François-Ambroise Didot (1730–1804), introduced a highly finished, smooth paper of wove design modeled after the paper commissioned by Baskerville in England. The Didot type foundry’s constant experimentation led to maigre (thin) and gras (fat) type styles similar to the condensed and expanded fonts of our time. Fonts issued from 1775 by François-Ambroise Didot possessed a lighter, more geometric quality, similar in feeling to Bodoni’s designs evolving under Baskerville’s influence.
Around 1785 François-Ambroise Didot revised Fournier’s typographic measurement system and created the point system used in France today. He realized that the Fournier scale was subject to shrinkage after being printed on moistened paper, and even Fournier’s metal master had no standard for comparison. Therefore, Didot adopted the official pied de roi, divided into twelve French inches, as his standard. Then each inch was divided into seventy-two points. Didot discarded the traditional nomenclature for various type sizes (Cicero, Petit-Romain, Gros-Text, and so on) and identified them with the measure of the metal type body in points (ten-point, twelve-point, and so on). The Didot system was adopted in Germany, where it was revised by Hermann Berthold in 1879 to work with the metric system. In 1886 the Didot system, revised to suit the English inch, was adopted as a standard point measure by American typefounders, and England adopted the point system in 1898.
François-Ambroise had two sons: Pierre Didot (1761–1853), who took charge of his father’s printing office, and Firmin Didot (1764–1836), who succeeded his father as head of the Didot type foundry.
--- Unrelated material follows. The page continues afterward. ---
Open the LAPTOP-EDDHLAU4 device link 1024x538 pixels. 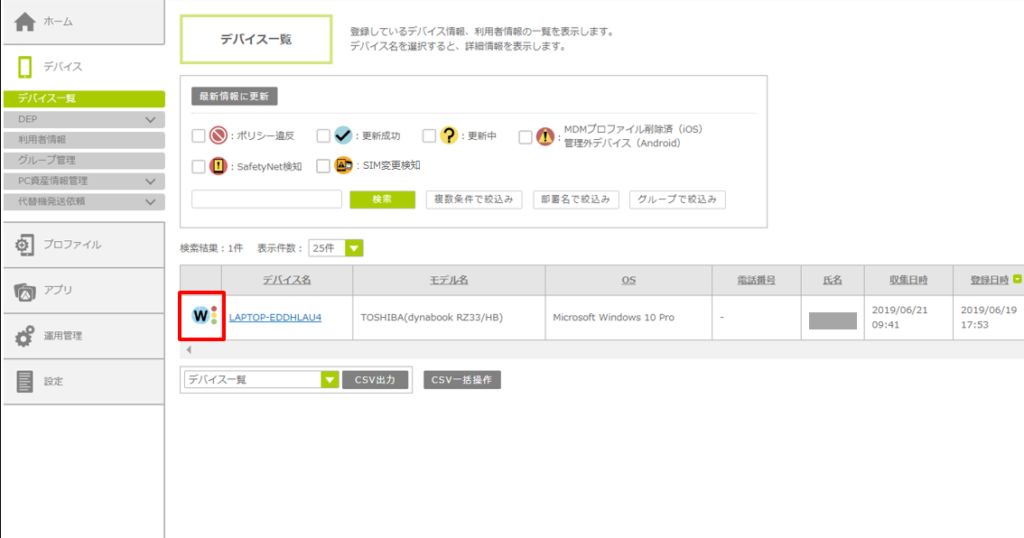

Firmin’s notable achievements included the invention of stereotyping. This process involves casting a duplicate of a relief printing surface by pressing a molding material (damp paper pulp, plaster, or clay) against it to make a matrix. Molten metal is poured into the matrix to form the duplicate printing plate. Stereotyping made longer press runs possible.
After the Revolution, the French government honored Pierre Didot by granting him the printing office formerly used by the Imprimerie Royale at the Louvre. There he gave the neoclassical revival of the Napoleonic era its graphic design expression in a book series, the Éditions du Louvre. Lavish margins surround Firmin Didot’s modern typography, which is even more mechanical and precise than Bodoni’s. Engraved illustrations by artists working in the neoclassical manner of the painter Jacques-Louis David (1748–1825) have flawless technique and sharp value contrast. In seeking to imitate nature in her most perfect form, these artists created figures as ideally modeled as Greek statues, frozen in shallow picture boxes.